» **Required action 1**:
Answer these questions from the passage on model size and safety, one per line:
(a) What share of the 394B model's experts were pruned?
(b) What does the passage say acts as an accidental but effective defense mechanism for model distribution?
(c) According to reference [2], refusal in language models is mediated by what?
» **Required action 2**:
List every area named under "7. Implications" in the passage on model size and safety.
» **Required action 3**:
Copy everything in the passage on model size and safety from "7. Implications" down to "effective defense mechanism.", word for word.

» **Passage**:
********

6. The Scale Paradox

FINDING 10

The 122B Is Harder to Modify Than the 3× Larger 394B

Counterintuitively, the smaller 122B model has more robust safety mechanisms than the 3× larger 394B. Three factors explain this paradox:

  • Full expert complement: The 394B had 22.5% of its experts pruned, which inadvertently disrupted the distributed safety network. The 122B has all experts intact — every safety pathway is at full strength.
  • Deeper safety–capability fusion: In the 122B, safety signals are deeply entangled with language ability at every level. The pruning process on the 394B had partially separated these, creating cleaner targets for study.
  • Denser safety packing: With fewer total layers, safety is packed more densely. Each layer carries a higher fraction of the model's overall safety behavior, meaning any modification has larger side effects on coherence.

Implication: Network Integrity Matters More Than Scale

The conventional assumption is that larger models are harder to modify because they have more redundant pathways. Our findings suggest a more nuanced picture: what matters is the integrity of the safety network, not raw model size.

A smaller model with all safety pathways intact can be more robust than a larger model where pruning or compression has disrupted the distributed safety architecture. This has implications for model deployment: techniques that reduce model size (pruning, distillation) may inadvertently create new vulnerabilities by disrupting the distributed safety network.


7. Implications

  • For Model Distribution: The GGUF conversion barrier means that weight modifications cannot be naively distributed in the most popular local inference format. Format conversion acts as an accidental but effective defense mechanism.
  • For Safety Research: The dual-purpose entanglement and domain-intent fusion suggest that at smaller scales, safety and capability are more deeply intertwined than at frontier scale. Well-designed safety training creates fundamentally robust protections, not simple barriers.
  • For Alignment: The multi-dimensional geometric basin created by DPO training provides evidence that preference optimization creates durable safety — not through a single removable direction, but by reshaping the model's entire decision landscape. This is encouraging news for alignment efforts.
  • For Architecture Design: The hybrid SSM/attention design creates natural defense-in-depth through dual information channels, even without being designed for safety. Future hybrid architectures may offer inherently stronger safety properties than pure transformer designs.
  • For Model Compression: Pruning and quantization interact with safety in complex ways. Pruning can weaken safety by disrupting distributed networks, while quantization can strengthen safety by drowning out post-training modifications. These effects should be studied and accounted for in deployment decisions.

Reproducibility

References

  1. [1] Jang, E. "Safety Generalization in Frontier MoE Models." dealign.ai, Feb 2026. Link
  2. [2] Arditi, S., et al. "Refusal in Language Models Is Mediated by a Single Direction." arXiv:2406.11717, 2024.

********

» **Data block**:

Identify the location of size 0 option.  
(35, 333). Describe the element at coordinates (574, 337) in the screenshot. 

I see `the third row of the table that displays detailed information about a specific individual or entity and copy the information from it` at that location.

********

» **Task result 1**:
(a) 22.5%
(b) Format conversion (the GGUF conversion barrier)
(c) A single direction

» **Task result 2**:
Model Distribution
Safety Research
Alignment
Architecture Design
Model Compression

» **Task result 3**:
7. Implications

  • For Model Distribution: The GGUF conversion barrier means that weight modifications cannot be naively distributed in the most popular local inference format. Format conversion acts as an accidental but effective defense mechanism.